Your goal:
In the blog post below, what food does the writer say they have been craving during chemo?

Source text:
Segment Open

Friday, January 2, 2009

Eat chips

Well, today felt like a Monday. All things back to normal. Shops busy, hospitals buzzing & house work. Radiation went alright today. I just feel that my head gets a bit hot. I wonder how it is affecting me when I lay there. I just keep praying that it is killing the stupid brain tumour. It is nerve racking being in that machine. My heart beats double time. I was reading on another blog - this guy was saying the doctors say he must try live in a stress free environment. HELLO, you keep telling me I have a BRAIN TUMOUR and need to go for chemo & radiation.

I don't want a big gaping gap in my head - I just want to look normal again. I am determined to try carry on as normal as possible and take pride in myself. Pity is not for me.

Chemo has been fine. I have been craving chips (salty junk) like you can't believe. I can't face fruit but been forcing it in every now and then. I swallow a huge heap of vitamins to try compensate. I really have been eating a lot, more than usual, and that is actually making me feel sick and bloated! Might have to taper down somewhat.

Not having any Champagne on New Years was a real bummer. My husband is keeping a close eye. It is like being back at boarding school. Sorry, I have to run back and get some more chips (anyone know of vitamin enriched chips?)

Segment Closed

Dataset content:

Segment Open

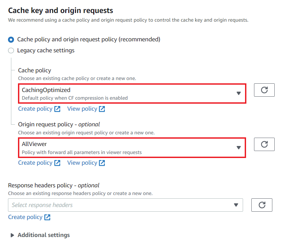
Task: Click the external link icon beside View policy under Origin request policy
Action: coord(103,163)
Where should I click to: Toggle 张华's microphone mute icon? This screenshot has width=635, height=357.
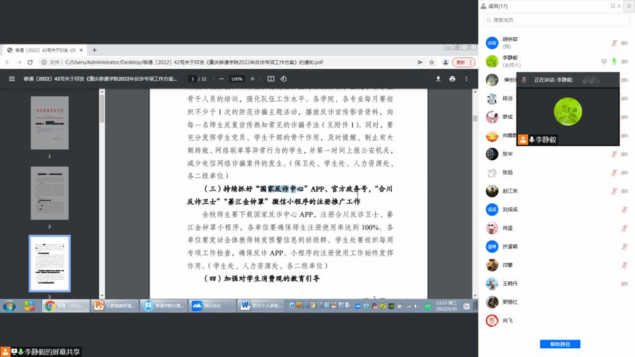coord(614,154)
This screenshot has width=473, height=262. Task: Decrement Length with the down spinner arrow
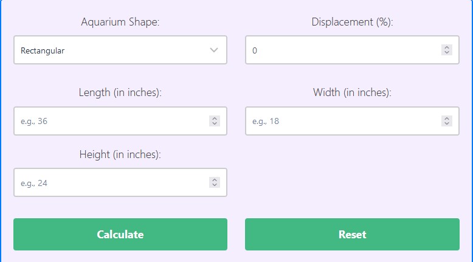[214, 124]
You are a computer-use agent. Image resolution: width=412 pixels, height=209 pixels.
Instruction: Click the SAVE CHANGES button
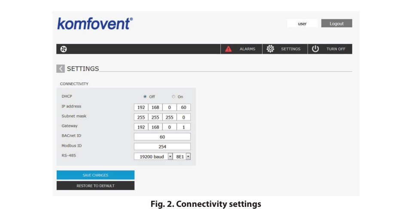tap(95, 175)
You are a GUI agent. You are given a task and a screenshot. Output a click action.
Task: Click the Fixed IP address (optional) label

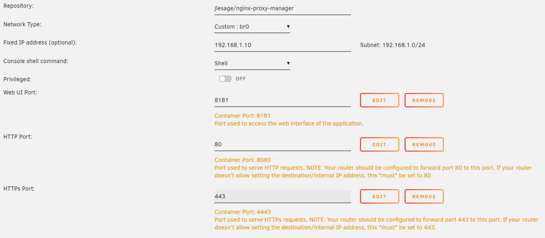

Segment Closed

Written solution:
Chips (salty junk).